Editors Reads Verdict
Russo's masterpiece and one of the great American regional novels — the portrait of a dying mill town is precise and affectionate, and Miles's patient, self-defeating goodness is one of American fiction's most compelling portraits of a certain kind of man.
What We Loved
- The portrait of Empire Falls itself — the mill, the river, the closing shops — is as precise as any American regional fiction
- Miles Roby's patient, defeated goodness is rendered with genuine sympathy rather than condescension
- The secondary characters are fully realised — the town feels populated, not staged
Minor Drawbacks
- The pace is deliberately unhurried in ways that require patience from readers wanting conventional plot momentum
- The ending's sudden violence arrives in a way that some readers find incompatible with the novel's preceding register
Key Takeaways
- → Deindustrialisation destroys communities in slow motion, and the damage is most visible in the people who stay
- → Waiting for life to sort itself out is a life choice — passivity is not the absence of agency but a specific exercise of it
- → The paternalist employer who owns the town is not a character from the 19th century but a persistent figure in American small-town life
| Author | Richard Russo |
|---|---|
| Publisher | Vintage |
| Pages | 483 |
| Published | July 1, 2001 |
| Language | English |
| Genre | Literary Fiction, American Literature |
| Difficulty | Intermediate |
| Best For | Readers of American regional fiction who want the finest portrait of a post-industrial New England town, and Pulitzer-hunters who want a worthy winner. |
The Grill
Miles Roby has managed the Empire Grill his whole adult life.
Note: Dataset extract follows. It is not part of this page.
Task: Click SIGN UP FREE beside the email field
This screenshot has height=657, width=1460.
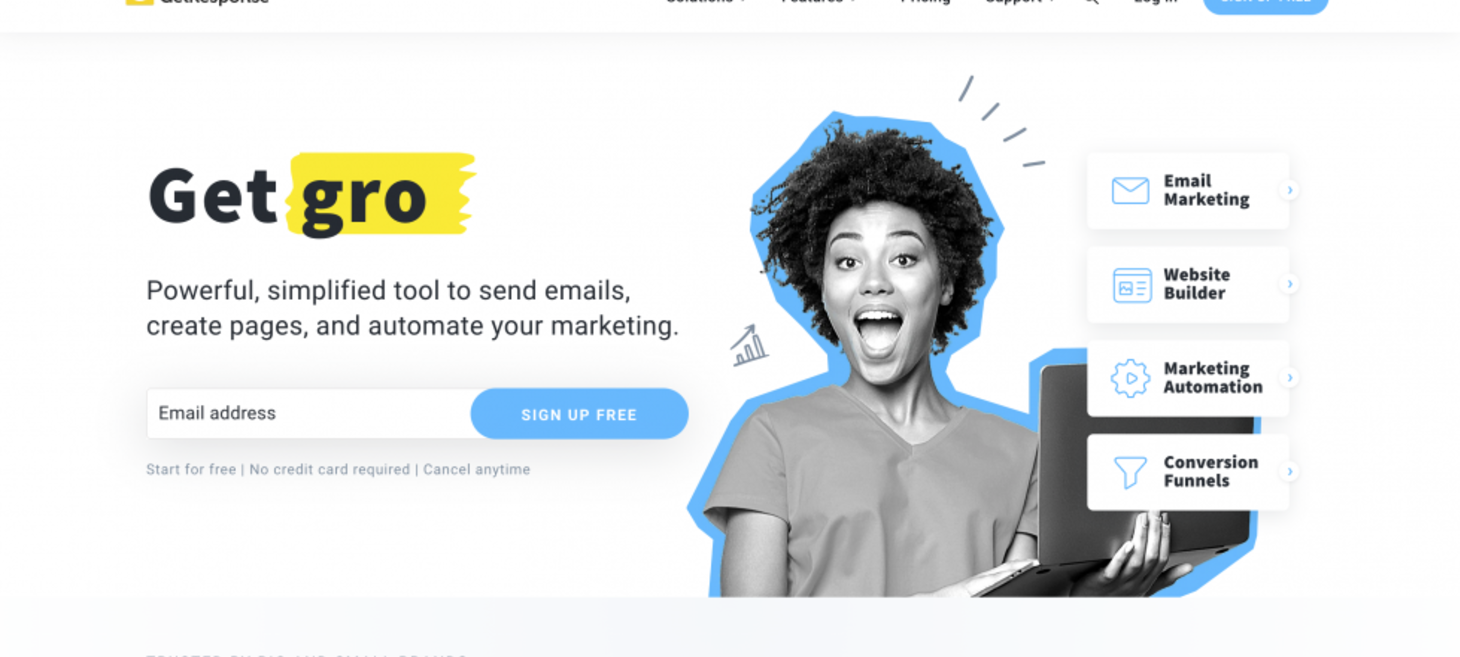Action: click(x=579, y=414)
He did not plan to. The plan — which his mother had for him — was to get out of Empire Falls, get educated, come back and do something better. The plan was interrupted by his wife Janine’s pregnancy and by the complicated loyalty he feels to the Grill’s owner, the widow Francine Whiting, who seems to be dangling the restaurant as a future inheritance.
The town of Empire Falls is the old mill town it sounds like: the mill is mostly closed, the shops on Main Street are mostly empty, the young people are mostly gone. The people who remain are the ones who couldn’t leave or didn’t want to.
Miles
Russo’s gift is for male characters of a specific kind: decent, patient, unable to advocate for themselves, waiting for justice that is not going to come. Miles is the perfection of this type. He is aware of his own passivity and unable to overcome it. He is a good father to his daughter Tick, a bad husband to Janine, and a good son to a mother who died young and devoted to his interests.
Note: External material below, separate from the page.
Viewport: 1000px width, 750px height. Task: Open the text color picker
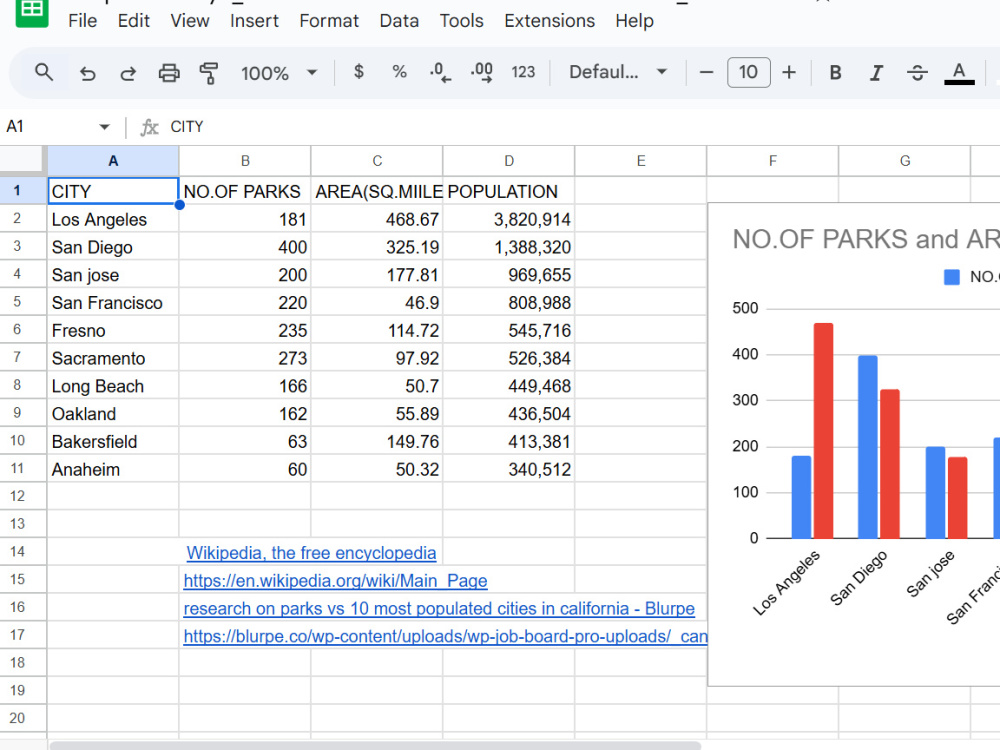[959, 73]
The novel’s ending introduces a sudden violence that changes the tone of everything. Some critics found this jarring; others found it the only appropriate conclusion to a novel about a community where the pressure has been building for decades. Empire Falls won the Pulitzer Prize in 2002.
Frequently Asked Questions
What is "Empire Falls" about?
Miles Roby manages the Empire Grill in Empire Falls, Maine — a dying mill town owned entirely by the widow Francine Whiting. He has waited his whole life for things to resolve themselves. His marriage is failing, his teenage daughter is struggling, and the town is slowly emptying. Russo's Pulitzer Prize winner.
Who should read "Empire Falls"?
Readers of American regional fiction who want the finest portrait of a post-industrial New England town, and Pulitzer-hunters who want a worthy winner.
What are the key takeaways from "Empire Falls"?
Deindustrialisation destroys communities in slow motion, and the damage is most visible in the people who stay Waiting for life to sort itself out is a life choice — passivity is not the absence of agency but a specific exercise of it The paternalist employer who owns the town is not a character from the 19th century but a persistent figure in American small-town life
Is "Empire Falls" worth reading?
Russo's masterpiece and one of the great American regional novels — the portrait of a dying mill town is precise and affectionate, and Miles's patient, self-defeating goodness is one of American fiction's most compelling portraits of a certain kind of man.